__TEXT SHOWN__
[start]
Working Waterfront Festival this Weekend!

A great catch — Working Waterfront Festival to Unfurl this Weekend
New Bedford Standard-Times

No need to tune into television for seafaring dramas like “Lobster Wars” and “Deadliest Catch” to get a peek inside life chasing catch on the water. This weekend, New Bedford’s fifth annual Working Waterfront Festival shows off the real stuff at home, with more salty contests, more maritime music, more fishing boats to tour and more ocean adventurers to meet firsthand than ever before.
Unlike some piers designed to draw tourists with bistros and boutiques, New Bedford’s waterfront is still dedicated to serving the fishing industry that has made it the No. 1 port in the United States for the value of its catch each year.
In fact, Festival Director Laura Orleans said ours is one of a disappearing breed of fishing ports that still has all the infrastructure a fleet needs to deliver its haul and stay afloat — fillet houses and ice houses, suppliers and fuel stations, auctioneers and shipyards.
“The authenticity of the festival is what I’m most proud of, what sets it apart,” she said. “It’s about fishermen and the fishing industry.”
[end]
__EXCERPTED DATA__
[start]
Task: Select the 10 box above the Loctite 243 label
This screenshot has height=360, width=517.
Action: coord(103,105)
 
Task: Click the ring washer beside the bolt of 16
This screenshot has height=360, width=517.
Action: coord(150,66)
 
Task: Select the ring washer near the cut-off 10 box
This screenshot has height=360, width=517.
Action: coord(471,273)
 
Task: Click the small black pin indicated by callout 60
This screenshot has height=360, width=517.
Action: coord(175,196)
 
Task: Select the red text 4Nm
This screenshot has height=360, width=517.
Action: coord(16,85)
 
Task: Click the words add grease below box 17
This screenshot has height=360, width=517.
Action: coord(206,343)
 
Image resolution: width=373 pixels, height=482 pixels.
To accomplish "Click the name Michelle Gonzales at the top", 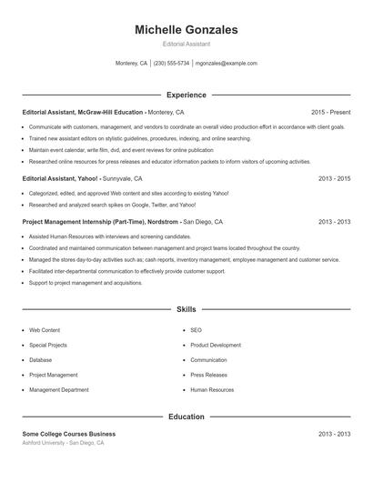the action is click(x=186, y=30).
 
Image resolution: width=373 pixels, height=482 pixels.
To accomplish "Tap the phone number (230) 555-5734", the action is click(x=171, y=64).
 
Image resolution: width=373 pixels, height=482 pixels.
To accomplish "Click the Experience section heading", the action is click(x=186, y=95).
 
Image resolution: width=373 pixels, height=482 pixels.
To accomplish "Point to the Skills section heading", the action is click(x=186, y=309).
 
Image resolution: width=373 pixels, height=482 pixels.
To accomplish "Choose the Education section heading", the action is click(x=186, y=417).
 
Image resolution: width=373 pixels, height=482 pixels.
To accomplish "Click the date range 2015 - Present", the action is click(x=330, y=112).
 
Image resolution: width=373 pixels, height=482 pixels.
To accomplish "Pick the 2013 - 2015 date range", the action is click(x=334, y=178).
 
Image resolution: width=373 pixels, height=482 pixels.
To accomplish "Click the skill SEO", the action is click(x=196, y=330).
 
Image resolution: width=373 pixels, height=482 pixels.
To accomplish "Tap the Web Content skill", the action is click(x=45, y=330).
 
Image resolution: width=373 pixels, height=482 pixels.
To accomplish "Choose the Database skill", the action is click(x=42, y=360).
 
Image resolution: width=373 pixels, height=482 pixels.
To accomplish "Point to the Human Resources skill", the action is click(x=212, y=389).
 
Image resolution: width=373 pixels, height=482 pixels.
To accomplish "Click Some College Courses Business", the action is click(x=69, y=434).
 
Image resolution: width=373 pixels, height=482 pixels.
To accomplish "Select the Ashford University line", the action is click(x=64, y=444).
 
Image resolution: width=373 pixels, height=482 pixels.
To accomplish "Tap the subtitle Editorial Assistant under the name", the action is click(x=186, y=44).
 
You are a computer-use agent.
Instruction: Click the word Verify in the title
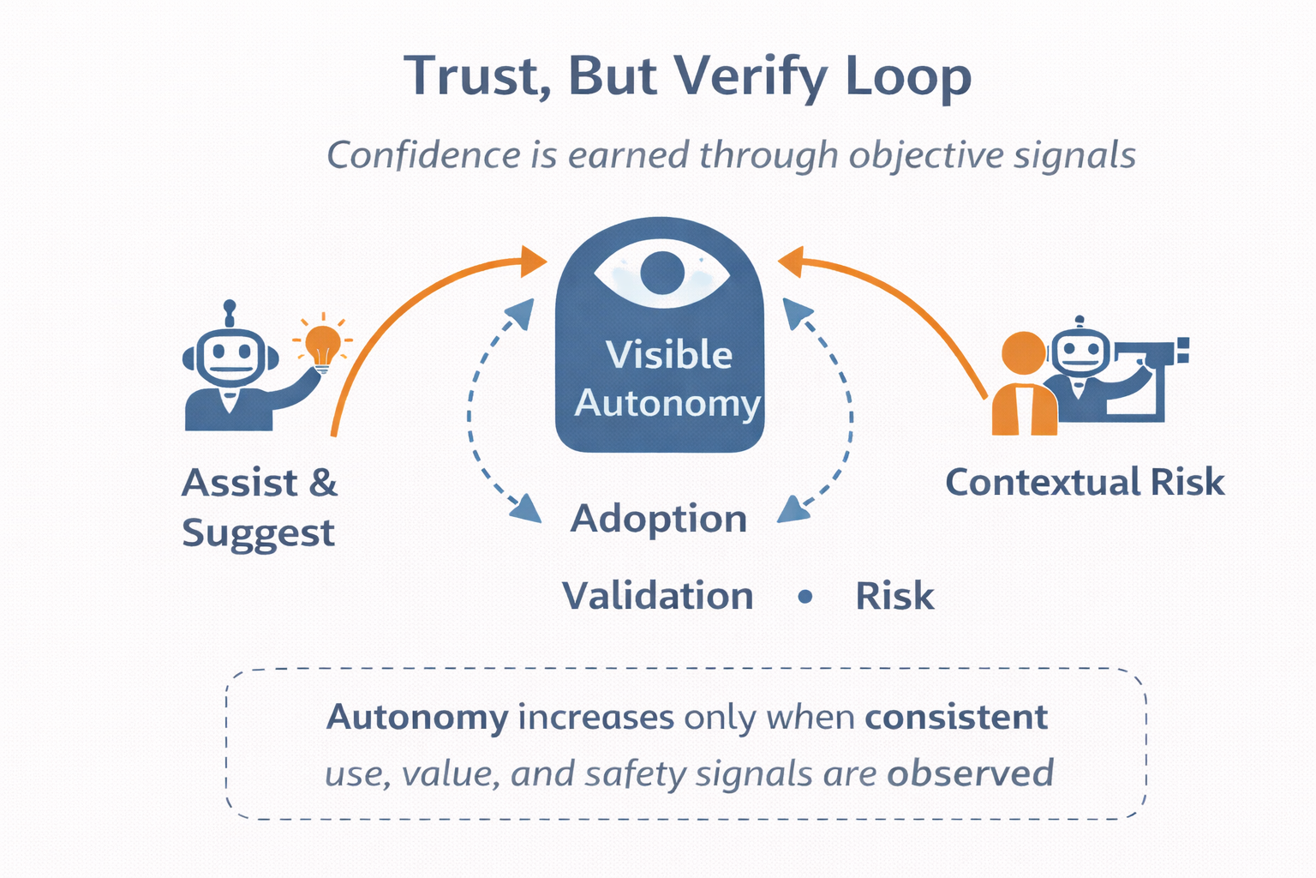click(750, 77)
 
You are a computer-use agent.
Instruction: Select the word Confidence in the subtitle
click(423, 155)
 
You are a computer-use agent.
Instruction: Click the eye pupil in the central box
click(661, 273)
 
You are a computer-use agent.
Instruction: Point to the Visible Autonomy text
click(667, 379)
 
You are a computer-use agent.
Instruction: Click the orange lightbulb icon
click(323, 345)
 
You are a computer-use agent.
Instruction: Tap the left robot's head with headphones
click(230, 355)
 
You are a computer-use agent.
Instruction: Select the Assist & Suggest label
click(260, 508)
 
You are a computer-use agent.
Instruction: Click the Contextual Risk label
click(1084, 482)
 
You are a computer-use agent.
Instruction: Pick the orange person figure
click(1024, 386)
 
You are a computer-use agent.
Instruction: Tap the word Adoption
click(658, 519)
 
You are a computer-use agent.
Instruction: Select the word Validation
click(657, 596)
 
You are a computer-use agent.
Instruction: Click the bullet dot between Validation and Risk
click(805, 597)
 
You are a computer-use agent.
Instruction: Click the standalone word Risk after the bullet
click(894, 596)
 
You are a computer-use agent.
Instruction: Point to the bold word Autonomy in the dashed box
click(417, 717)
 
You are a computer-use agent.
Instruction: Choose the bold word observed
click(970, 773)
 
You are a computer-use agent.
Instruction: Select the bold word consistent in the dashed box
click(955, 717)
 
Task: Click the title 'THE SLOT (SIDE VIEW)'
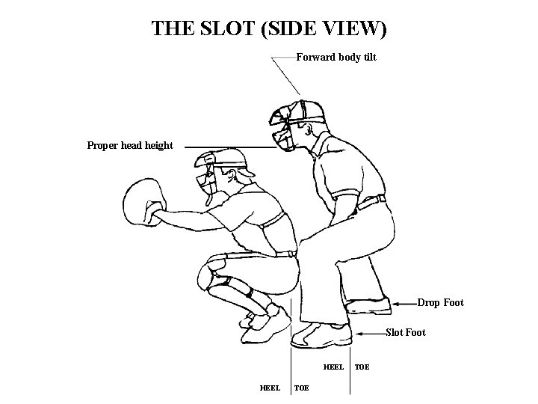[269, 28]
[end]
__EXERCISE REQUIREMENTS__
Answer these questions about the festival article:
(a) Which annual edition of the Working Waterfront Festival takes place this weekend?
(b) For what measure is New Bedford the No. 1 port in the United States?
(c) What does Laura Orleans say she is most proud of about the festival?

__SOLUTION__
(a) The fifth annual festival.
(b) The value of its catch each year.
(c) The festival's authenticity.